● **Data in this exercise**:

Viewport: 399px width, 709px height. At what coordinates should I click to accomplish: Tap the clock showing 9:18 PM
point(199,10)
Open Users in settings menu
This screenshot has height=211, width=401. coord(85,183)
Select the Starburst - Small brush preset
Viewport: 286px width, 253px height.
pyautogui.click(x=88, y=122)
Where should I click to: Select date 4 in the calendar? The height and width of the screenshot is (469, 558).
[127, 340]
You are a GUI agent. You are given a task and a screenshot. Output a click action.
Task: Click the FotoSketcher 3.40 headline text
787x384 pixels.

==

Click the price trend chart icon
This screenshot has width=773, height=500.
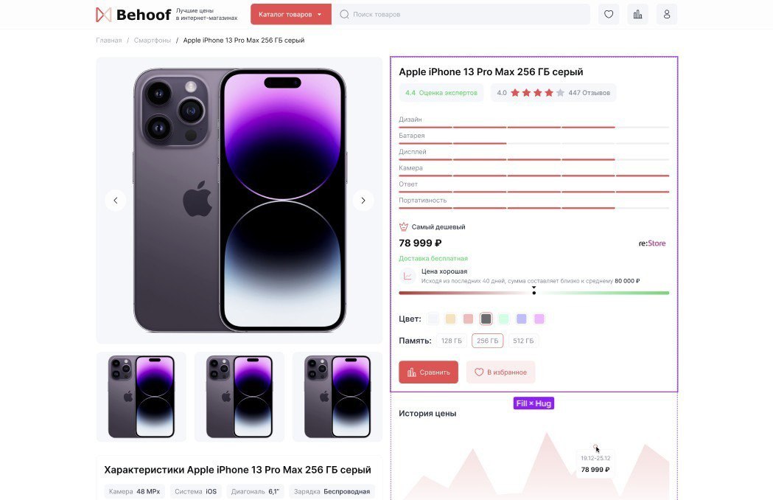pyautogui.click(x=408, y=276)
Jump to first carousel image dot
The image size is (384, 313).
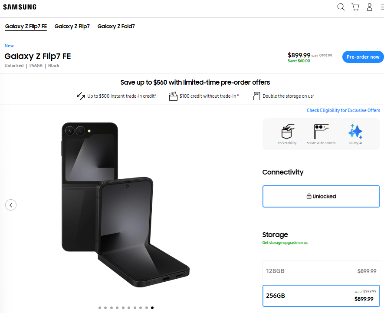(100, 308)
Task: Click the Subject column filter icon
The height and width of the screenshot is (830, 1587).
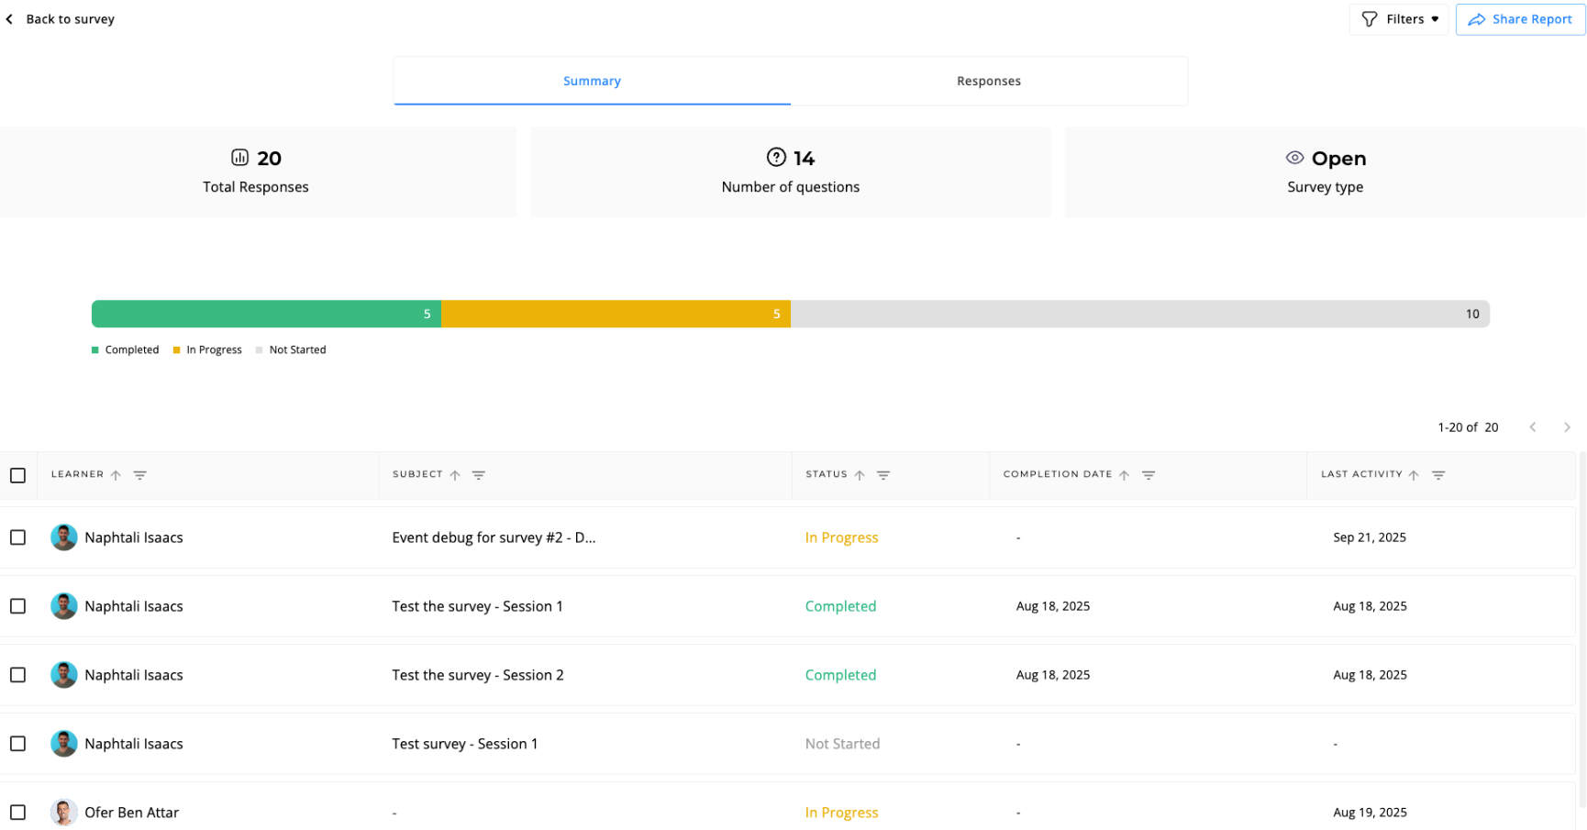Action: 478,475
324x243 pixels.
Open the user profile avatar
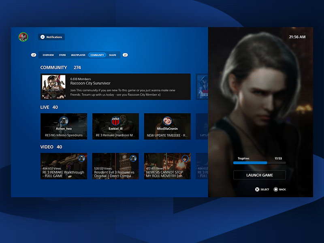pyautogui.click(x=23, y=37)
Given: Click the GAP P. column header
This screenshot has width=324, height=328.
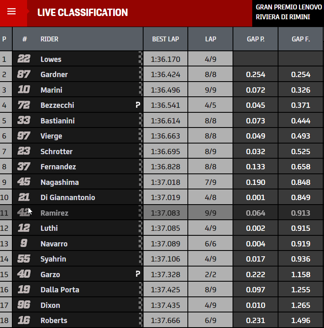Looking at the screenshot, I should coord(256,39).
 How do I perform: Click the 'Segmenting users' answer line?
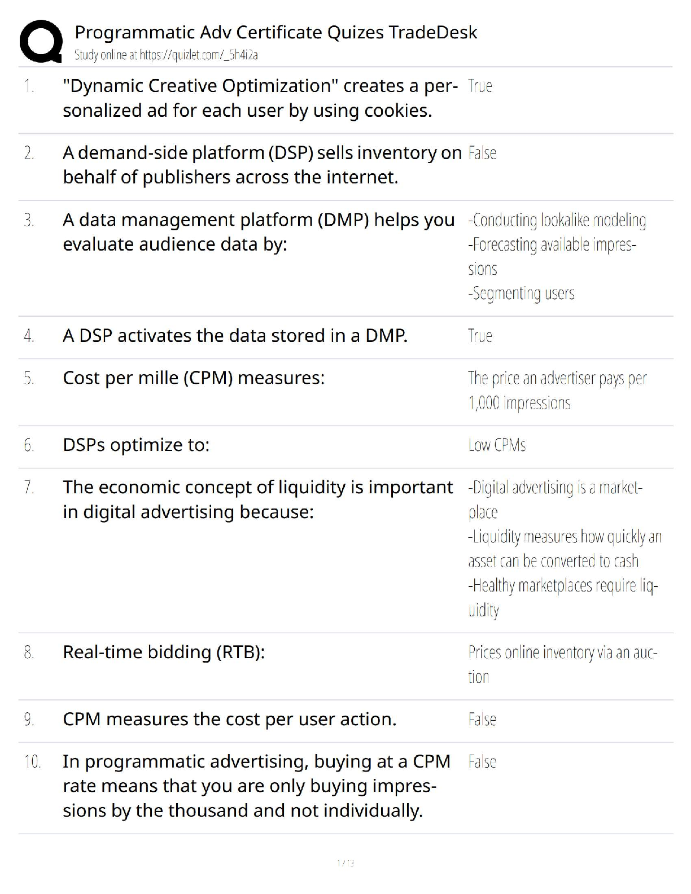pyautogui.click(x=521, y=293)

--

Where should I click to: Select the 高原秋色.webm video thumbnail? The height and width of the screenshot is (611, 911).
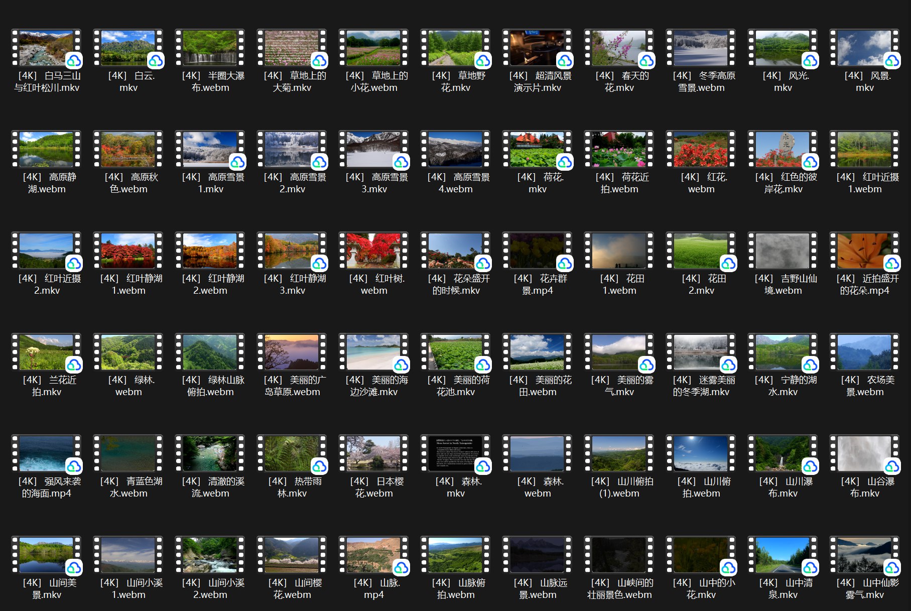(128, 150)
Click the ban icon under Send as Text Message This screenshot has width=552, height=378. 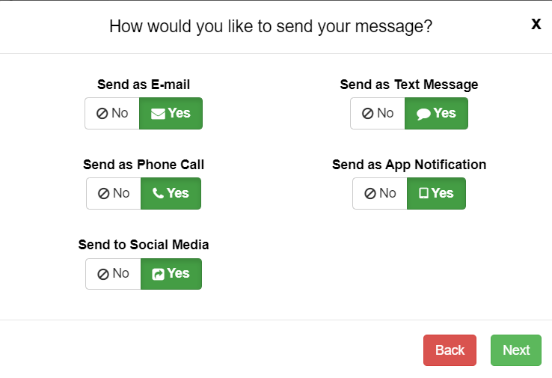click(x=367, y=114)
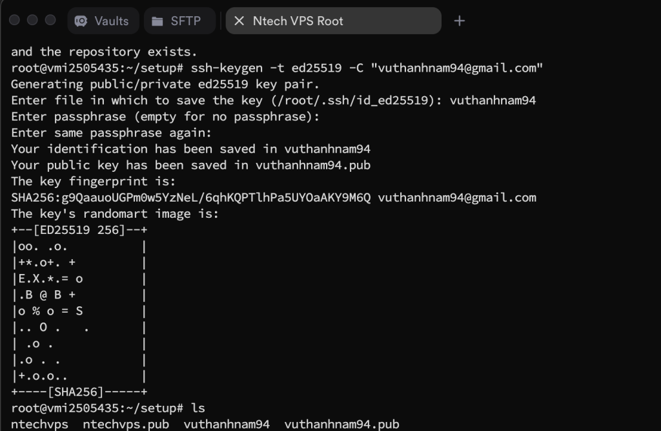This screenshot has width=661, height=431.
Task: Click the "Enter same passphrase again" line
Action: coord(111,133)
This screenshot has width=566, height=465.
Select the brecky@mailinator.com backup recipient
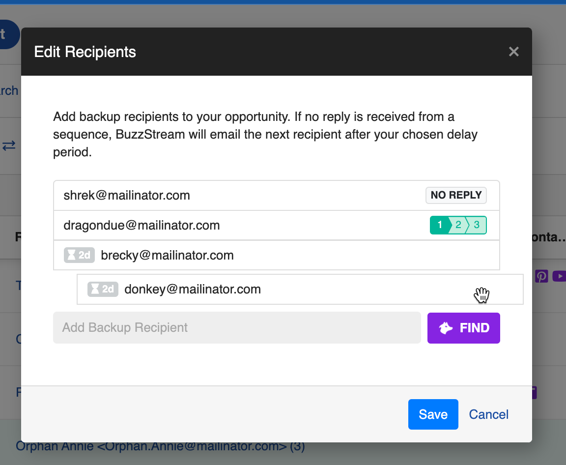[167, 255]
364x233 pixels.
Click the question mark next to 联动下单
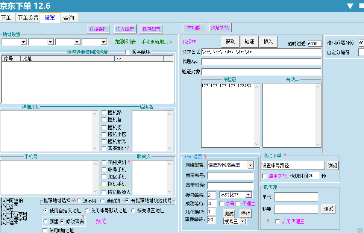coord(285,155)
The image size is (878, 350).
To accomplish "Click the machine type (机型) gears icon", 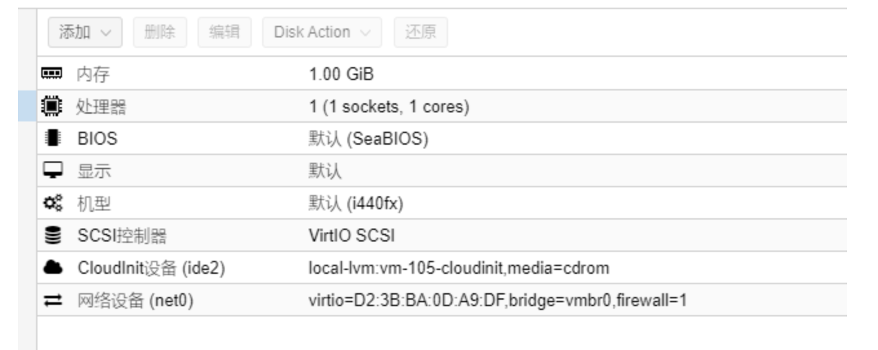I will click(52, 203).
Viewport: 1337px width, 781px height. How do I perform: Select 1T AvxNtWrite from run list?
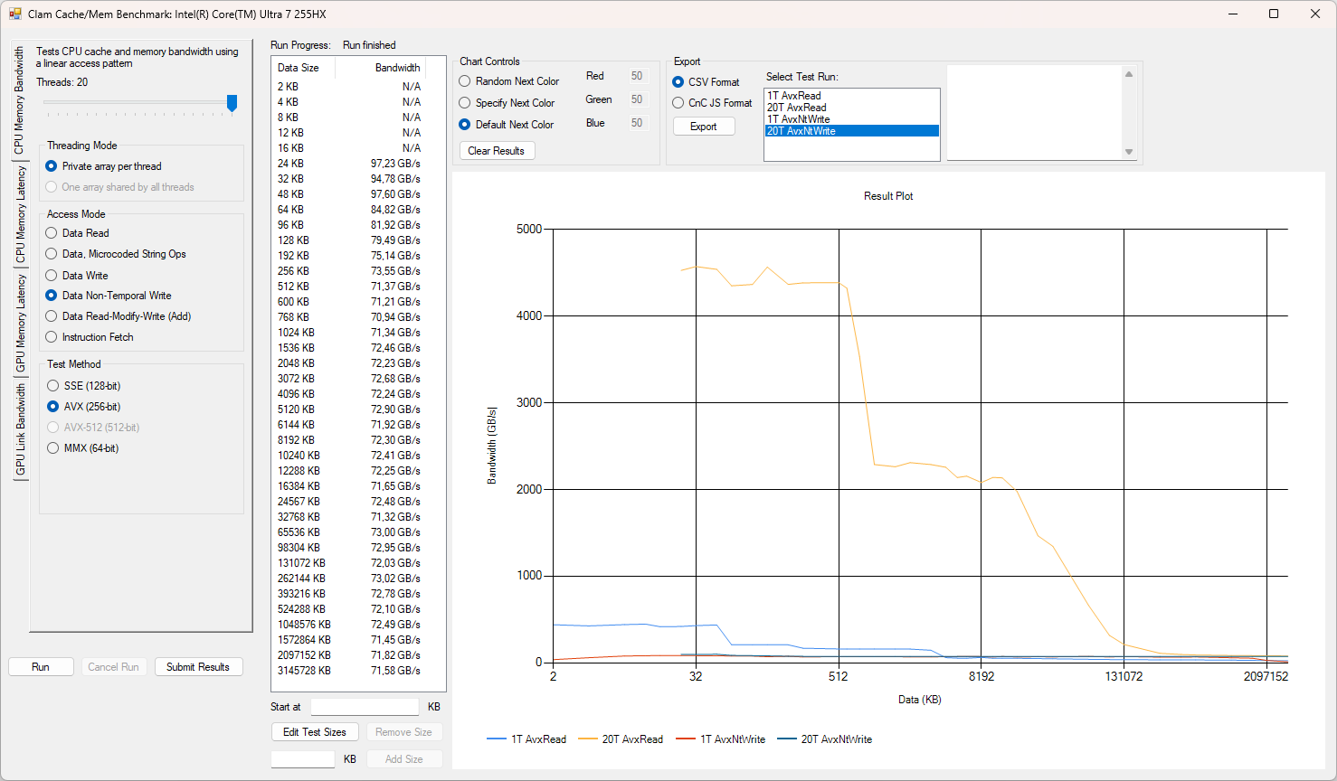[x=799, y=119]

● **Activity**: Everything above from the line containing "Where should I click to: Select date" through the line containing "787x384 pixels." must be copied exactly. Nothing outside that range belongs in the answer.

● **Task output**:
Where should I click to: Select date 4 in the calendar? The height and width of the screenshot is (469, 558).
[127, 340]
You are a GUI agent. You are given a task and a screenshot. Output a click action.
Task: Click the FotoSketcher 3.40 headline text
787x384 pixels.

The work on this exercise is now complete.